Software Architektur Embedded Systems

Software Architektur Embedded Systems beschreibt, wie die Software eines eingebetteten Systems aufgebaut, gegliedert und mit der Hardware verbunden wird. PICKPLACE arbeitet in diesem Themenfeld an Architektur-Definitionen, an der Einordnung bestehender Softwarestrukturen und an Refactoring-Vorhaben,…

Software Architektur Embedded Systems

Das Wichtigste in Kürze zu Software Architektur Embedded Systems

  • Software Architektur & Embedded Systems beschreibt den strukturellen Aufbau der Software in einem eingebetteten System.
  • Sie legt fest, welche Softwaremodule es gibt, wie sie miteinander kommunizieren und wie Anforderungen, Hardware, Betriebssystem, Treiber, Applikation und Schnittstellen zu einem Gesamtkonzept verbunden werden.
  • Eine klare Architektur hilft dabei, komplexe Steuergeräte, Maschinen, Fahrzeuge oder Geräte beherrschbar zu entwickeln.
Die Software Architektur Embedded Systems ist eine Kernaufgabe bei der Gestaltung von Elektronik
Die Software Architektur von Embedded Systems ist eine Kernaufgabe bei der Gestaltung von Elektronik

Was bedeutet Software Architektur bei Embedded Systems?

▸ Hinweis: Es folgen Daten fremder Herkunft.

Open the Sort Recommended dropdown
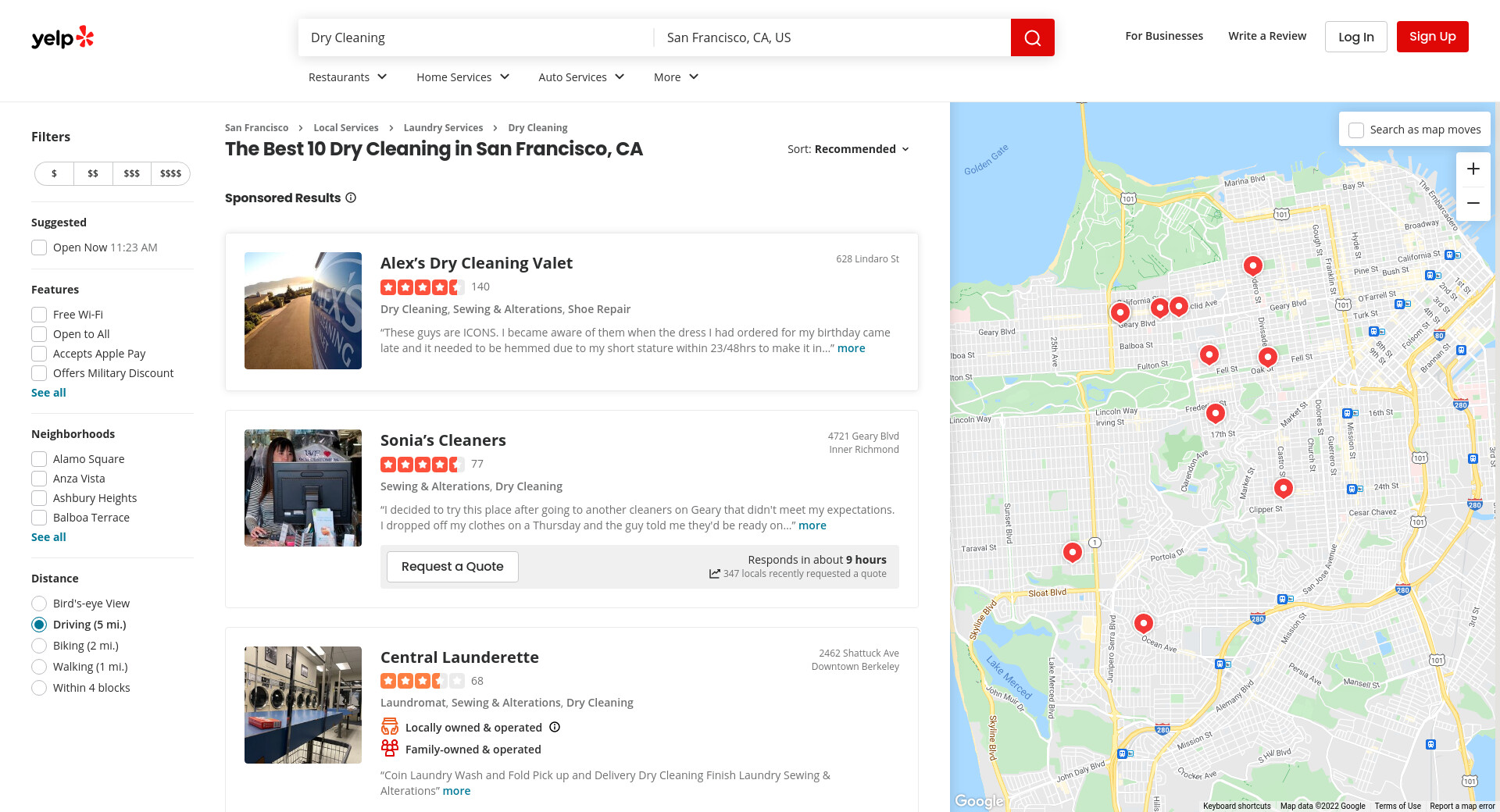Image resolution: width=1500 pixels, height=812 pixels. [848, 149]
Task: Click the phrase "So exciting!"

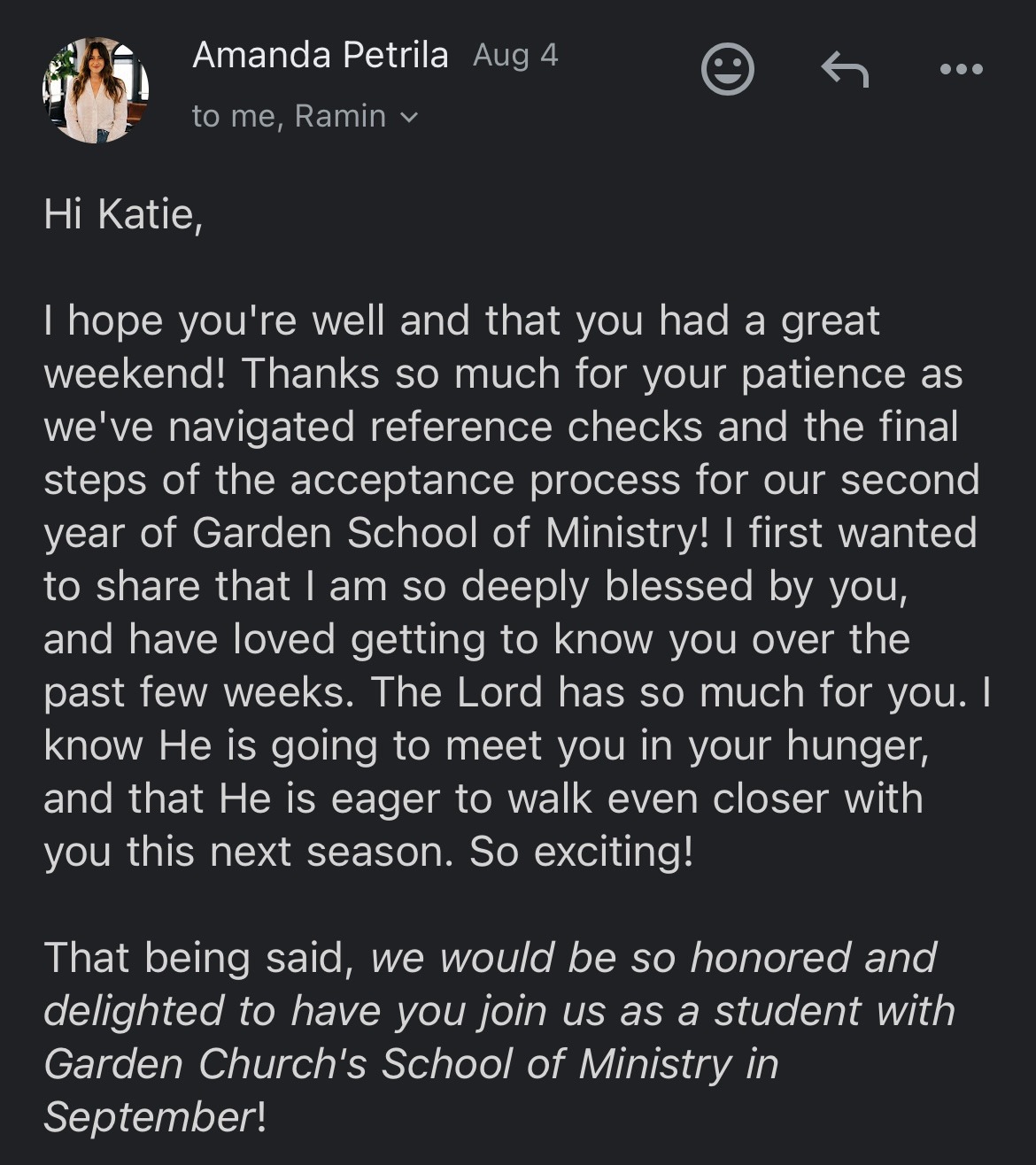Action: [x=581, y=852]
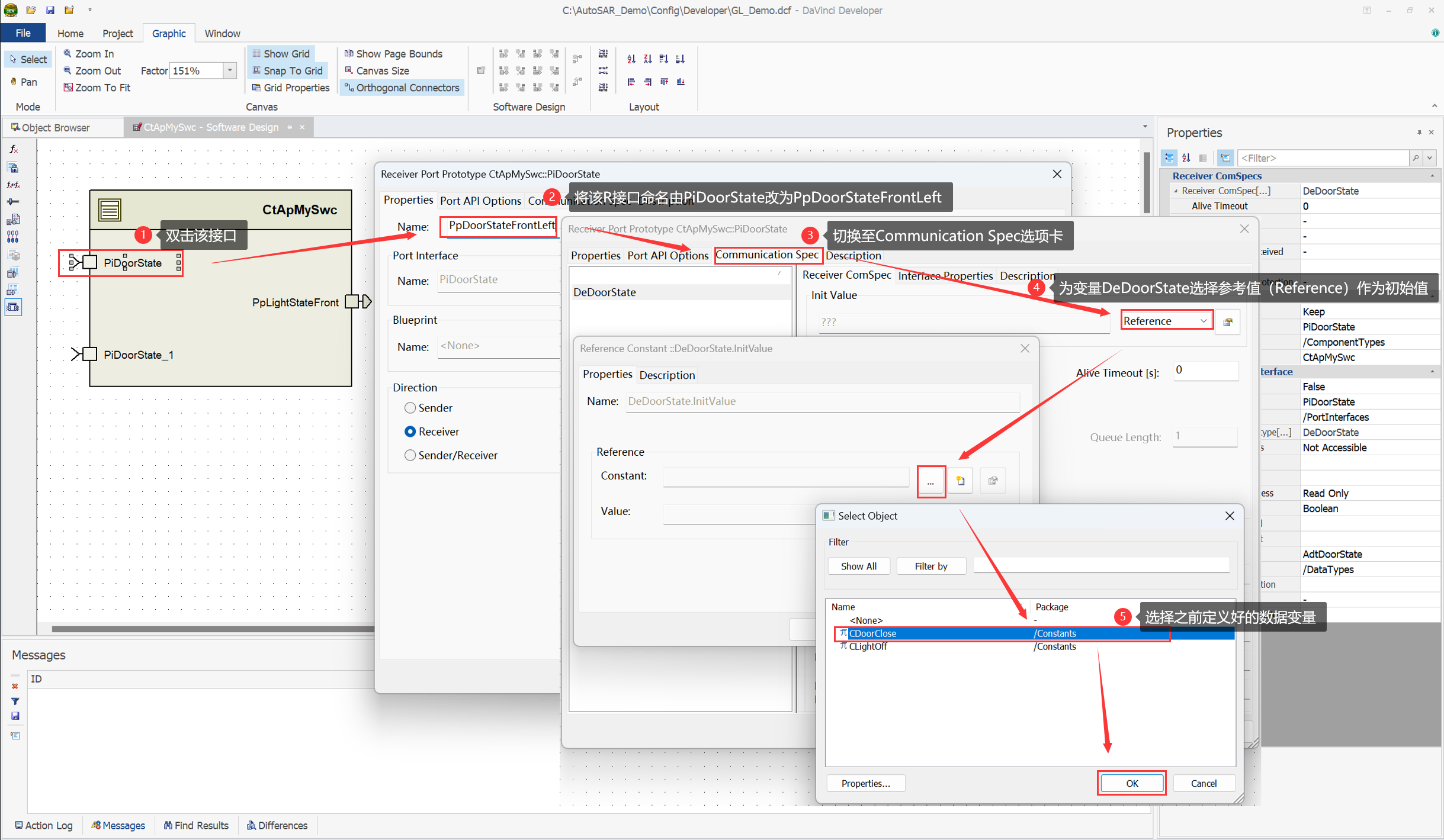Select the Sender radio button
The image size is (1444, 840).
[x=410, y=408]
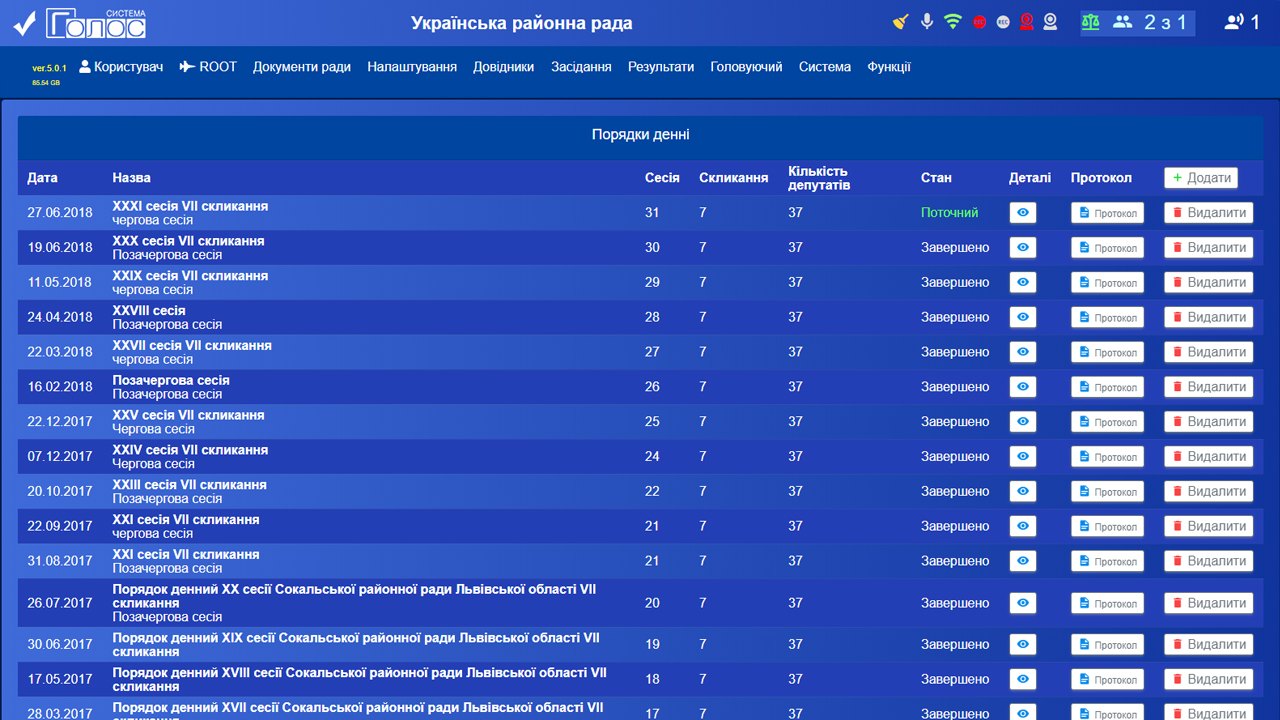1280x720 pixels.
Task: Click the green scales quorum icon
Action: click(1090, 22)
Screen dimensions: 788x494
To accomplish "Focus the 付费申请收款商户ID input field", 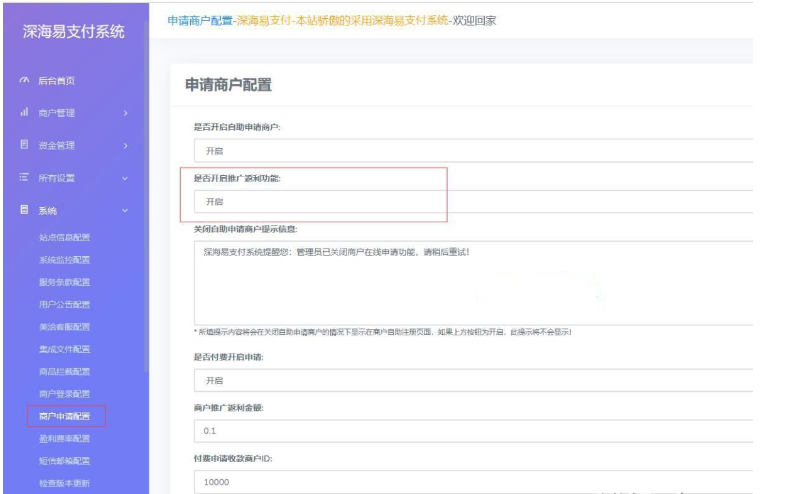I will (x=470, y=482).
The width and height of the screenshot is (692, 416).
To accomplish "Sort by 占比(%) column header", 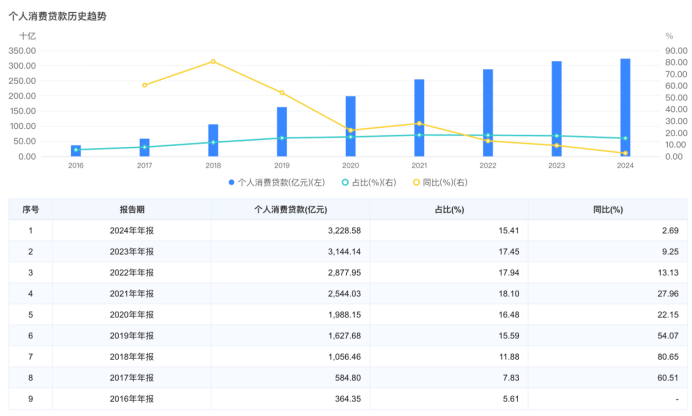I will pos(449,210).
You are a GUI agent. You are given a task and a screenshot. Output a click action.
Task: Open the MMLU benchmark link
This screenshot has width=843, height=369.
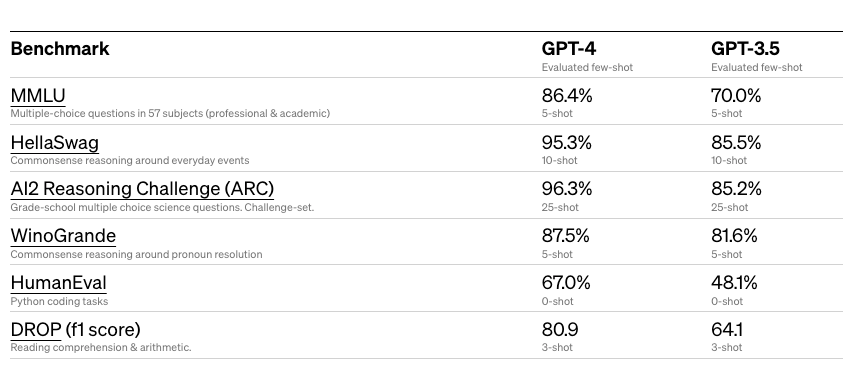tap(38, 96)
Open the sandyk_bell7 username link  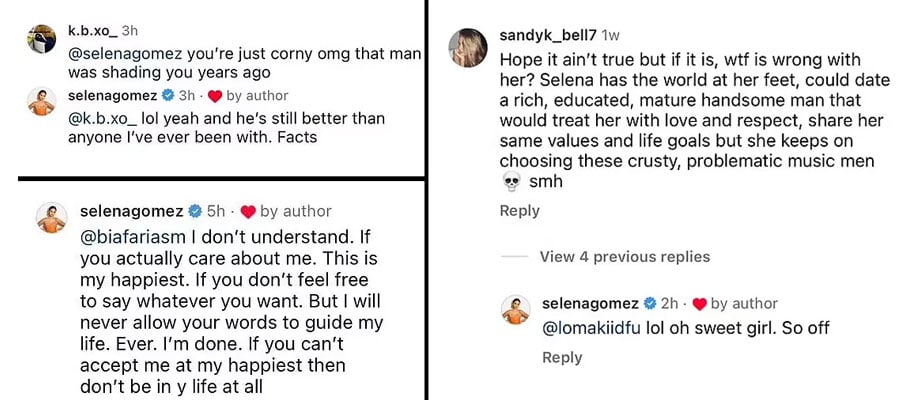tap(547, 35)
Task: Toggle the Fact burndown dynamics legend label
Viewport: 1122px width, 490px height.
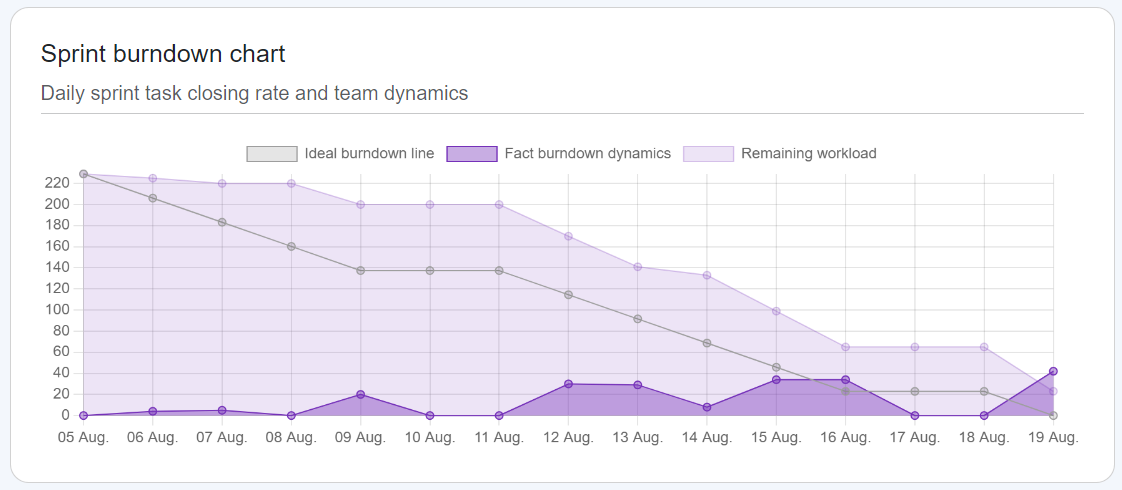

Software Architektur bei Embedded Systems beschreibt die grundlegende Struktur der Software eines eingebetteten Systems. Dazu gehören die Aufteilung in Module, die Verantwortlichkeiten dieser Module, die Kommunikationswege zwischen Softwareteilen und die Abgrenzung zur Hardware. Während eine einzelne Funktion beschreibt, was das System tun soll, beschreibt die Architektur, wo diese Funktion im Softwareaufbau liegt, welche Daten sie benötigt, welche Schnittstellen sie nutzt und welche Abhängigkeiten daraus entstehen.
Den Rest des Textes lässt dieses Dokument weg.